The two world leaders are known for being sensitive toward critiques of their appearance. The Chinese president banned the 2011 film adaptation of A.A. Milne’s Winnie the Pooh after social media users and comedians compared his looks to the cartoon bear. The Thai monarch, whose country has a law against criticizing the king, threatened Facebook after a user surreptitiously recorded a video of the 64-year-old wandering a Munich shopping mall donning a barely-there tank top.
British GQ‘s list of badly dressed men, which was cut down from ten to eight entries, featured numerous other high-profile figures. But apparently none of them took quite as much offense as the two leaders from the far east.
The mag’s other mentions included hoodie aficionado Mark Zuckerberg, President XXL suit and tie Donald Trump, Goldman Sachs CEO and lover of tacky but comfortable dad fashion David Solomon, Instagram playboy and 38-year-old who dresses like he’s 13 Dan Bilzerian, House of Commons leader and strict observer of Victorian era dress codes Jacob Rees-Mogg, perennially Euro soccer stars Cristiano Ronaldo and Neymar, (they look much better on the field than off), and Boris Johnson special adviser Dominic Cummings, who — when he’s not rocking Adidas tracksuits — can never seem to find shirts or vests that actually fit.
In honor of the Western tradition of a free press, Mediaite is publishing the scrapped entries of British GQ‘s “Worst-Dressed Men of 2020,” regardless of which crop-top fanatics and Winnie the Pooh haters it may offend:
3. Xi Jinping, President of China
“It’s not Hong Kong’s courageous freedom fighters that Xi Jinping should have a problem with. It’s his tailor. Xi gets his totalitarian style cues from his hero, the mass murderer Chairman Mao, who enforced a dour and plain dress code for the Communist Party.”
8. Maha Vajiralongkorn, King of Thailand
“How many other living deities do you know with a penchant for really tight crop tops, hipster jeans and fake tattoos? The answer is none. And that’s because no others exist.”

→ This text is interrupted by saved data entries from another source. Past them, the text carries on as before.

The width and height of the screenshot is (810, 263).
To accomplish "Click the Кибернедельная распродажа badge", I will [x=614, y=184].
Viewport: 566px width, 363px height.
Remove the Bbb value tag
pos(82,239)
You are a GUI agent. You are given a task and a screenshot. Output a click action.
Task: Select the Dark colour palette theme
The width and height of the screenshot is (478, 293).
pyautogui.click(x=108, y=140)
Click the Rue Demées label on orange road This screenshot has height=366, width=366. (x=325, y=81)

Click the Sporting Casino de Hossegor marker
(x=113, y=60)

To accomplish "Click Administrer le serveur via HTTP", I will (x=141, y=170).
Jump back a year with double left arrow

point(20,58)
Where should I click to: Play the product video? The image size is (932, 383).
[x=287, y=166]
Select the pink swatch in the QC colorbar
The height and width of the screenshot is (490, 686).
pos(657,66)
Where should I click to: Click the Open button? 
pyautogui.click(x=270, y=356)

GQ, of course, has international iterations in China and Thailand, which prompted the panic over the entries. In a statement to BuzzFeed News, a spokesperson for GQ parent company Condé Nast said, “We are conscious that digitally published stories travel globally and can gain traction where they lack the necessary context and can cause unintended offence.”
The spokesperson added that “the story remains in full in the print edition of British GQ.”